Poet shares stories of Texas at Oct. 19 Snow Convocation

Former Utah poet laureate David Lee with Anita Slusser, a former student of his who now teaches poetry at Snow College. Lee addressed the Snow College Convocation last week.


Poet shares stories of Texas

at Oct. 19 Snow Convocation


By Max Higbee

Staff writer

Oct. 26, 2017


EPHRAIM—Continuing its convocation series for the fall semester, Snow College hosted Utah’s former poet laureate David Lee last Thursday, Oct. 19 at the Eccles Center.

Lee read from his newest book titled “Bluebonnets, Firewheels and Brown-eyed Susans, or Poems New and Used from the Bandera Rag and Bone Shop.”

“It seems like there’s an unspoken tradition that every time I release a new book, Snow College is the first college to invite me to do a reading,” Lee told students. “I think of you guys as my lucky charm. If this reading goes well, I know that all of the rest on this reading tour will.”

The poems in his reading were story-driven and related tales of characters Lee knew while living in Texas. The characters had Southern sensibilities and even deeper Southern drawls.

The stories were saturated with Americana and felt as if they could as easily have come from a book of folk stories or tall tales as from a modern poet.

“This is a Texas book,” Lee said. “I’ve written many Utah books, but this is a Texas book.”

Lee grew up in Texas, but his family has deep Utah roots.

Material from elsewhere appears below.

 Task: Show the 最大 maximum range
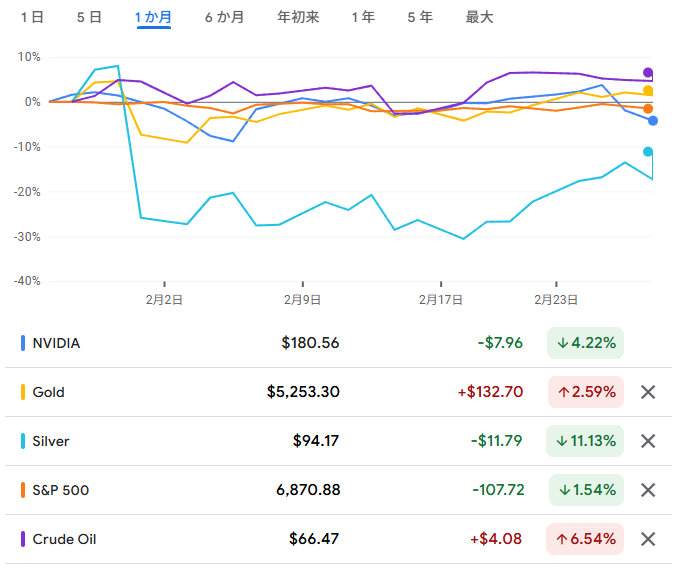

He is a direct descendant of John D. Lee, the infamous Mormon pioneer known for his role in the Mountain Meadows Massacre.

After the massacre, the Lee family split in two branches. One branch stayed with the Mormon settlers in Utah, while the other branch left the LDS church to settle in Texas.

David Lee returned to Utah to teach poetry at Southern Utah University and has lived in the state with his family ever since. He was named the first poet laureate of the State of Utah in 1997 and served until 2002, when he received an Award of Commendation from the Utah House of Representatives.

Lee has been the recipient of grants from the National Endowment for the Arts and the National Endowment for the Humanities. For his poetry, he has won the Mountains & Plains Booksellers Award and the Western States Book Award.

He is now retired, but organizes and teaches at the annual Cliff Notes Writing Conference in Boulder, Colo.